In actual clinical practice, the psoriatic patient has multiple lesions with variable degrees of severity. However, working criteria used for scoring multiple lesions with variable degrees of severity are not well-established. Thus, many clinicians have chosen a representative psoriatic lesion among multiple lesions and evaluated the representative lesion to calculate the PASI score. However, the representative psoriatic lesion selected by each clinician may not be the same, and this may cause decreased accuracy and reliability of the PASI assessment. The decrease in accuracy and reliability is expected to be more profound in those who have little experience with PASI assessment.
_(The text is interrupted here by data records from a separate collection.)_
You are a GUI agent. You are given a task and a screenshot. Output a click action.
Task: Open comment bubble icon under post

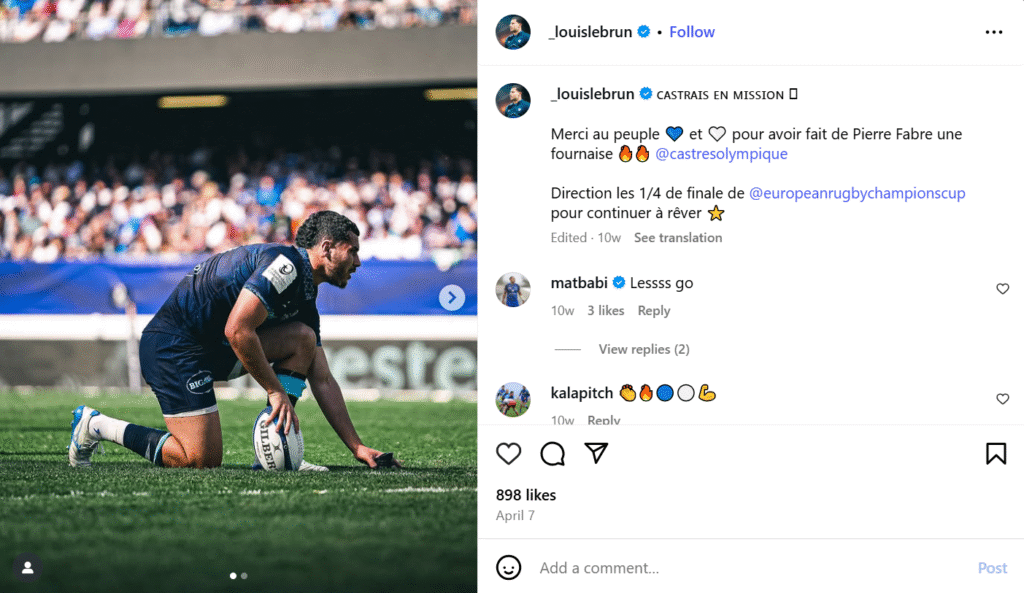[x=553, y=454]
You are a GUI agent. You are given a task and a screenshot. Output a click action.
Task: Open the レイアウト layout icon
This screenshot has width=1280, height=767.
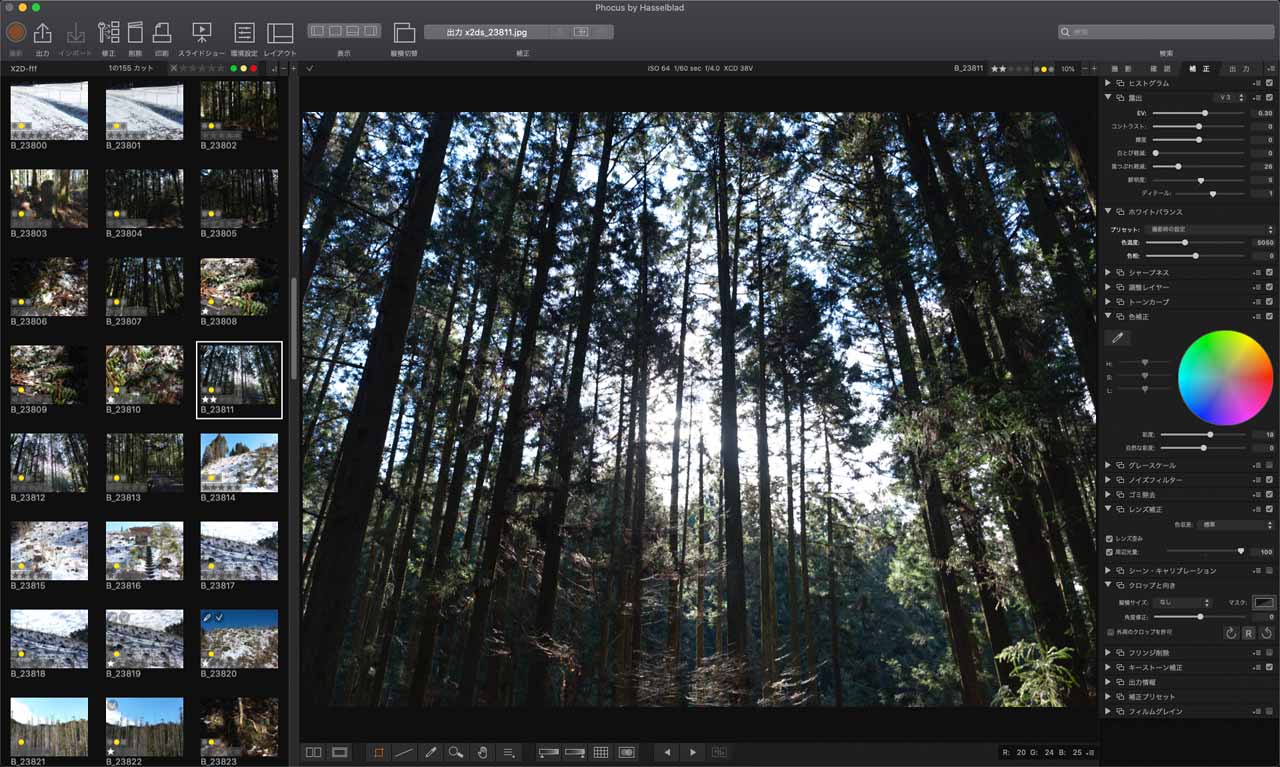[x=279, y=33]
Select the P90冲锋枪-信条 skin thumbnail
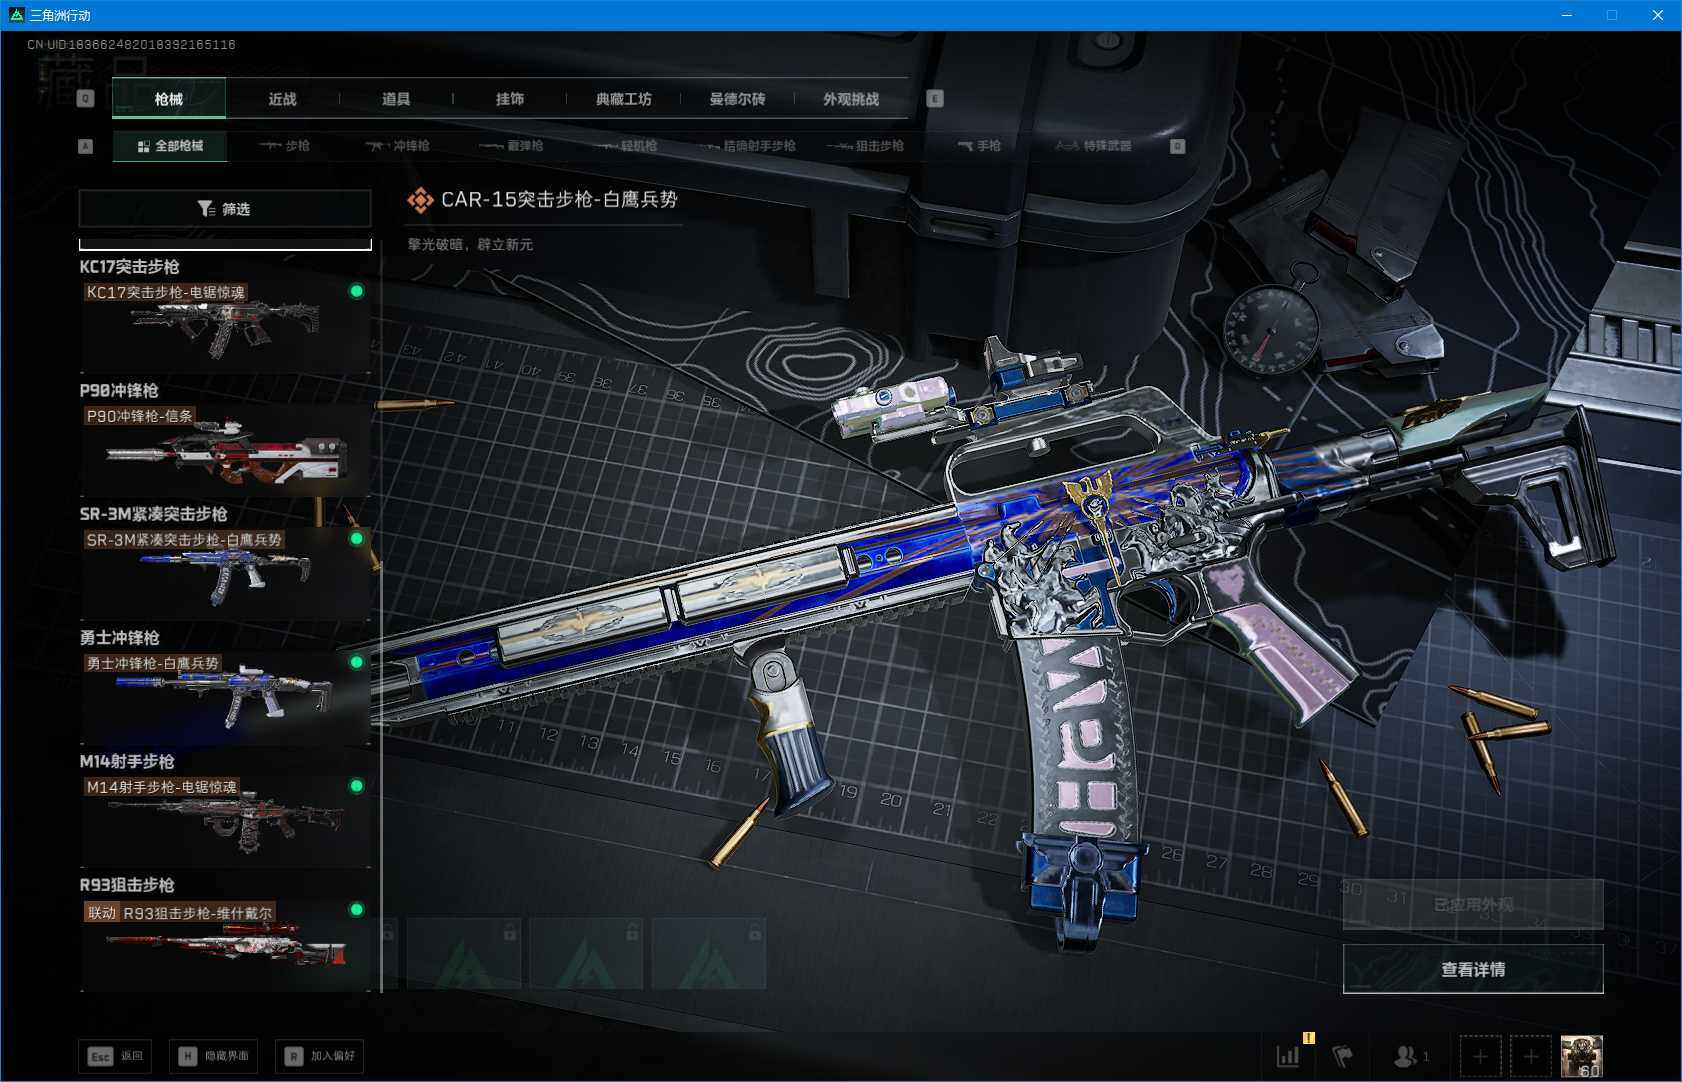Viewport: 1682px width, 1082px height. [x=225, y=450]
To overcome disagreement in choosing representative lesions, we suggest new working criteria for the severity assessment of multiple lesions with variable degrees of severity, based on the average severity of multiple lesions. However, this method will increase the time required for PASI assessment. In addition, we found that the evaluation of erythema and thickness was confused by the presence of scale. Therefore, to exclude the influence of scale for accurate severity assessments when scoring erythema and thickness, we suggest that the clinician needs to exclude the effect of scale in the assessment of erythema and thickness: scoring erythema and thickness of lesion without scale may be an alternative method. These working criteria can increase the accuracy and reliability of PASI assessments especially in those who have little experience with PASI assessment.